Source: https://ronutz.com/pt-BR/learn/authority-information-access  
Updated: 2026-06-29  
Related tools: https://ronutz.com/pt-BR/tools/x509

---

## O que é o AIA

Authority Information Access é uma extensão de certificado, definida na RFC 5280, que informa a uma parte confiante onde encontrar serviços e dados relacionados à CA emissora. É uma lista de descrições de acesso, e cada uma associa um método de acesso (um OID que diz que tipo de ponteiro é esse) a uma localização (quase sempre uma URL HTTP). O inspetor X.509 extrai essas entradas e as mostra, porque juntas elas cobrem dois trabalhos bem diferentes que são fáceis de confundir.

## OCSP: onde perguntar sobre revogação

O primeiro método de acesso é o OCSP, o Online Certificate Status Protocol. Sua URL aponta para o respondedor OCSP da CA, um serviço que responde a uma pergunta simples sobre um certificado: válido, revogado ou desconhecido. Um cliente que quer checar revogação em tempo real pega a URL de OCSP desta extensão, envia o número de série do certificado a esse respondedor e lê a resposta assinada.

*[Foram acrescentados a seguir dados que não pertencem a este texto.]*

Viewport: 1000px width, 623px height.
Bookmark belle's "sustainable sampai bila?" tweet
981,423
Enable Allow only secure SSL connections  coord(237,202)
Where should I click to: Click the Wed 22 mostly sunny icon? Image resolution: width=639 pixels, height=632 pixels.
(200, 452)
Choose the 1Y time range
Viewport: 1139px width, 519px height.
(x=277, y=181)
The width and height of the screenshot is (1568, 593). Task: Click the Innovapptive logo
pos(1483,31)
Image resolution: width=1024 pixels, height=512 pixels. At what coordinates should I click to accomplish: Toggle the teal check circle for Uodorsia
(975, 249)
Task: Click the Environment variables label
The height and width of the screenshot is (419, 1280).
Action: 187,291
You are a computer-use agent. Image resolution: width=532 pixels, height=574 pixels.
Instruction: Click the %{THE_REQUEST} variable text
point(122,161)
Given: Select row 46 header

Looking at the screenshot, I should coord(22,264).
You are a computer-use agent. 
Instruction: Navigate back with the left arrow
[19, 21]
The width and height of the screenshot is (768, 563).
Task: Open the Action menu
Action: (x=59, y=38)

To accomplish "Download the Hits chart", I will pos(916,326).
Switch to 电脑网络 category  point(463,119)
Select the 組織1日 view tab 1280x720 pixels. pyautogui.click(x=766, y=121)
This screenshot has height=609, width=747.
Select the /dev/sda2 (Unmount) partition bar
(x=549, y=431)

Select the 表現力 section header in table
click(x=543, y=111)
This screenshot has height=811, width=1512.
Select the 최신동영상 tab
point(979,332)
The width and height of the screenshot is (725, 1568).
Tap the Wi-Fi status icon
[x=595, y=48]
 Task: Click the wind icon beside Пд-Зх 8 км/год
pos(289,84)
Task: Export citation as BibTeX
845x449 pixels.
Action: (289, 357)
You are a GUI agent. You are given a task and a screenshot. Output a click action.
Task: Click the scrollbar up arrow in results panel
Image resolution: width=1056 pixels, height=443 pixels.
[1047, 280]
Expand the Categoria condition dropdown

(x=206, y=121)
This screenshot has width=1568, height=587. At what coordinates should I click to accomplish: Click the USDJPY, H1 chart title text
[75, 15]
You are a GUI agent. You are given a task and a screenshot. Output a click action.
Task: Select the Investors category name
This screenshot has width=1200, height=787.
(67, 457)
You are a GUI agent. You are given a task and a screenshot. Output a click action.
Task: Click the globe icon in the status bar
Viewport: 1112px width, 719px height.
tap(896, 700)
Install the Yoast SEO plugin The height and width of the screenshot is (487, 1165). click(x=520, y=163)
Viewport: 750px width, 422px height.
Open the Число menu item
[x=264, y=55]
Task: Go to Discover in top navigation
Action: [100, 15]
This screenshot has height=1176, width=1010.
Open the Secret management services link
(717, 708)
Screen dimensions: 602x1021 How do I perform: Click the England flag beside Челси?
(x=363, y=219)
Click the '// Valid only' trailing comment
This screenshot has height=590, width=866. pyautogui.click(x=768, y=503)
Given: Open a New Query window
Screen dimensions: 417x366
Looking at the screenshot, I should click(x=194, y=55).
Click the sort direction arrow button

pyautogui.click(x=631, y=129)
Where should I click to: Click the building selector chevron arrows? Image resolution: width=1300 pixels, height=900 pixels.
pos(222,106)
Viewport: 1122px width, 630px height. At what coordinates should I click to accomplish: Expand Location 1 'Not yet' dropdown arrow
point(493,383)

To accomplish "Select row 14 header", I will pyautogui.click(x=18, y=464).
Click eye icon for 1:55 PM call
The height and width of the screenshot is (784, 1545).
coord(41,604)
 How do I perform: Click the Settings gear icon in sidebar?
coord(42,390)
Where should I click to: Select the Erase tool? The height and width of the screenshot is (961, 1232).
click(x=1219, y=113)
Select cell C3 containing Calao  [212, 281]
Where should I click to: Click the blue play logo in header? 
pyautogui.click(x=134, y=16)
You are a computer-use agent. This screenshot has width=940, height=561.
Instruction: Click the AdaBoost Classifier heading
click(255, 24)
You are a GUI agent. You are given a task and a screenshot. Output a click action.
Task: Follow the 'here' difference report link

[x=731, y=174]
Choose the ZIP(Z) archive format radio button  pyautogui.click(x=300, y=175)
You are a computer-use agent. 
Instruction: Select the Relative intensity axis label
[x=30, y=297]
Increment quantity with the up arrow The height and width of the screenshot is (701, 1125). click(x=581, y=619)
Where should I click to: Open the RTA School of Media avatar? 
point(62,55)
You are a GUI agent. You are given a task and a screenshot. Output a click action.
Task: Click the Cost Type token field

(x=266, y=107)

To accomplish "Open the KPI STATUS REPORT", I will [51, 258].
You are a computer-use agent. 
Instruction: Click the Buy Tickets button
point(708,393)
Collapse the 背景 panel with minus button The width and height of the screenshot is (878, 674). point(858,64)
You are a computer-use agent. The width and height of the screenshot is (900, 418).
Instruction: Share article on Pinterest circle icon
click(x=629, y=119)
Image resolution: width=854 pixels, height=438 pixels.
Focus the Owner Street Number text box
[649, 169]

Esta é a alternativa ao vivo a baixar uma CRL inteira, e é detalhada no [artigo de revogação](https://ronutz.com/pt-BR/learn/certificate-revocation). A fraqueza de consultar o respondedor diretamente, e a extensão que a reforça, são o tema do [OCSP Must-Staple](https://ronutz.com/pt-BR/learn/ocsp-must-staple).

## CA Issuers: onde buscar o certificado do emissor

O segundo método de acesso, CA Issuers, não tem a ver com revogação, e essa é a confusão comum. Sua URL aponta para uma cópia do certificado do próprio emissor. Ela existe para a construção da cadeia. Para verificar um certificado, um cliente precisa da cadeia completa até uma raiz confiável, mas um servidor mal configurado às vezes envia apenas a folha e omite os intermediários. Quando isso acontece, um cliente pode seguir a URL de CA Issuers para buscar o certificado do emissor que falta e continuar montando a cadeia. Esse comportamento é às vezes chamado de AIA chasing. É um mecanismo de recuperação para cadeias incompletas, não uma checagem de revogação.

## Por que a distinção importa

Ao ver as duas URLs no inspetor, é tentador lê-las como dois endpoints de revogação. Não são. A URL de OCSP é um serviço de revogação; a URL de CA Issuers é um lugar para baixar um certificado e assim completar a cadeia. Um certificado pode carregar uma, ambas ou nenhuma. Lê-las corretamente diz como um cliente checaria o status deste certificado e como ele se recuperaria se o seu servidor esquecesse de enviar o intermediário. Como sempre, o inspetor apenas lê esses ponteiros do certificado; ele nunca os contata.